## Required actions
1. Using the comment thread on Democrats and accountability, decide whether each statement below agrees with it. Answer yes or no for each, and quote the deciding words from the thread.
(a) One commenter says Biden fixed the border problem by requiring refugees to set up appointments through an app.
(b) One commenter proposes prosecuting Jeff Yass for flouting election laws.
(c) One commenter argues that the USA does not need immigrants.
2. In the comment thread on Democrats and accountability, what does Matt Colbert propose doing with Trump's Qatar jet?
3. Continue the comment thread on Democrats and accountability from its final sentence.

## Document text
==============================

20 Comments
User's avatar
BearPondBoy's avatar

"For Democrats this means abandoning the turn-the-page/turn-the-cheek ethos of Barack Obama and Joe Biden in favor of proud accountability for enemies of democracy."

1000%

Matt Colbert's avatar

Crack down on corruption = Push Trump's Qatar jet off the back of an aircraft carrier to turn it into a coral reef.

Get tough on illegal immigration = Hire a bunch of immigration judges. Then for people who came here the right way (claimed asylum at a border crossing) swear them in as citizens 100k a pop at college football stadiums across the country.

Be tough on crime = Prosecute Elon Musk for flouting election laws and Jeff Yass for tax evasion.

Truckeeman's avatar

A lot of people who came here "the right way (claimed asylum at a border crossing)" were not legitimate asylum seekers. Biden's embrace of "asylum" as a loophole to allow millions of people to enter the country to the warm embrace of Republicans singing "fake", "open borders" and so forth was a major factor in Harris' defeat.

Of course, the USA needs immigrants. Of course the system is broken. But Brian's message here applies to Dems on immigration - brag about deportations of criminal immigrants and criminal gangs, champion long-term immigrants who even red-staters understand are their neighbors (make the road to citizenship clearer).

Bill's avatar
2hEdited

The border chaos was a huge factor in Trump getting reelected. But Biden didn’t wake up one morning and say “gee this asylum thing would be a clever way to get immigrants in the country” - he did not embrace it. It was law. The immigrants recognized they could exploit it because of the extreme lack of immigration judges and that’s exactly what they did. And Biden actually fixed this by requiring refugees to set up appointments via an app from their home countries, ending the scenes of chaos. Of course this came far too late.

==============================

(Data on locating visible targets)
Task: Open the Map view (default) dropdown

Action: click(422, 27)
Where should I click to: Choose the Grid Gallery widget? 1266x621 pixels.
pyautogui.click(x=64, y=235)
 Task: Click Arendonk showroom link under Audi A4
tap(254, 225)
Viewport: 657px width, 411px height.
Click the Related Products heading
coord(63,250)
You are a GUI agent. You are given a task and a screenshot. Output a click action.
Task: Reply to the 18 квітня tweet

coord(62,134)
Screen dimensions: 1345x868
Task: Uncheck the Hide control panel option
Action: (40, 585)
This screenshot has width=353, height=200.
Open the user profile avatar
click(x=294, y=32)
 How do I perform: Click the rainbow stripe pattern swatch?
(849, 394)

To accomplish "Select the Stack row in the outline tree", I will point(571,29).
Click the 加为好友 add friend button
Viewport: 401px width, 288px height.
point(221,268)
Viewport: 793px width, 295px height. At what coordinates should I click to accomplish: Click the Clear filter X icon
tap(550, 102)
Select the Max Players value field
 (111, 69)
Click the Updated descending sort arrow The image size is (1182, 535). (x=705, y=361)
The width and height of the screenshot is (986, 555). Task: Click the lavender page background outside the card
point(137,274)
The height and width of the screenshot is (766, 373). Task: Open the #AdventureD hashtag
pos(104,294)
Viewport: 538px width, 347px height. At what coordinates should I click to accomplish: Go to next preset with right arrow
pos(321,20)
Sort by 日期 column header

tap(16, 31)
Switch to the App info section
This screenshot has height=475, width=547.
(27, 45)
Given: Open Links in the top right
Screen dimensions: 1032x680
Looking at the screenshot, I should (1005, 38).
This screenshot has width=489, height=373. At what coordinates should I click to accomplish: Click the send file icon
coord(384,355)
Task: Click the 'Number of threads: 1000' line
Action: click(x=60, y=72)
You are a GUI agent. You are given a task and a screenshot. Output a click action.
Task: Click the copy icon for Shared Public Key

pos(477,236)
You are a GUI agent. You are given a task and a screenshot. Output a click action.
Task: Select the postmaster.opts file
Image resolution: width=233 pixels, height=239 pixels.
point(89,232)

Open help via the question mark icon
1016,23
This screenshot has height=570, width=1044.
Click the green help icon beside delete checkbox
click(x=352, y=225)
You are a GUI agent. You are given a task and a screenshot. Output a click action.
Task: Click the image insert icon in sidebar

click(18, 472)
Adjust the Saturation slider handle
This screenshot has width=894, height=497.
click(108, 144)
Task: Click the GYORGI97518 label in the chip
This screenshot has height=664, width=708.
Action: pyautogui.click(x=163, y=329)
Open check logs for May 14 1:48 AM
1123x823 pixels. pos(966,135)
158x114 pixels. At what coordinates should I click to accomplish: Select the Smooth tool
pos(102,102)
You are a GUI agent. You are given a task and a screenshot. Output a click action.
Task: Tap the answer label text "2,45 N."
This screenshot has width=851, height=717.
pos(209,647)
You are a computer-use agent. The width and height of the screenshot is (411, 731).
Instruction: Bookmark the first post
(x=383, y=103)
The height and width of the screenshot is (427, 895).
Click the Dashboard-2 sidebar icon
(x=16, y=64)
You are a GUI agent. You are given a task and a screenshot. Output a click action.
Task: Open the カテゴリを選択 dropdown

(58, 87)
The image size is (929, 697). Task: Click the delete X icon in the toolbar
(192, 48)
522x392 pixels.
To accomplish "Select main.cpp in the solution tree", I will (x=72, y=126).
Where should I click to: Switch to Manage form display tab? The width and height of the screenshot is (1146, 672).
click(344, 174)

==============================

## Response list
1.
(a) Yes: "And Biden actually fixed this by requiring refugees to set up appointments via an app from their home countries"
(b) No: "Prosecute Elon Musk for flouting election laws and Jeff Yass for tax evasion."
(c) No: "Of course, the USA needs immigrants."

2. He proposes pushing it off the back of an aircraft carrier to turn it into a coral reef.

3.
Matt Colbert's avatar

Most voters have a misperception that immigrating to the US is relatively straightforward as long as you dot your i's and cross your t's. This is completely wrong though. It's a long complicated process that often goes nowhere.

People who say "my great grandparents came here the right way" are referring to a time when folks could just book a ticket and show up. As long as they a) weren't sick and b) answered officials that they didn't have a job already lined up, then they could stay.

Voters' perceptions of how easy it is to come here legally are completely off. It would be a pretty straightforward policy change to make reality match their perceptions.

Truckeeman's avatar

Most voters are idiots - otherwise, we would have had Presidents Hilary Clinton and whatever followed. Isn't that the whole point of Brian's Substack? Dems need to deal with the reality of the electorate's perceptions and tell stories that show the best side of good governance.

The asylum law "loophole" (as Bill points ou abovet, it was law) could and was closed, but WAY TOO LATE.

Matt Colbert's avatar

Bringing a bunch of asylees, along with a mix of people who came here in other ways (TPS, refugees, skilled workers, etc) and mixing them all together and swearing them in as citizens 100k at a time accomplishes just that.

These are people who came here legally, followed the process. We can have fireworks, a ton of American flags, all the pomp and circumstance. This is the kind of thing that people like about immigration.

Sean's avatar

I think generally speaking, specifically to the second half, this is entirely correct. The first half needs to be stronger.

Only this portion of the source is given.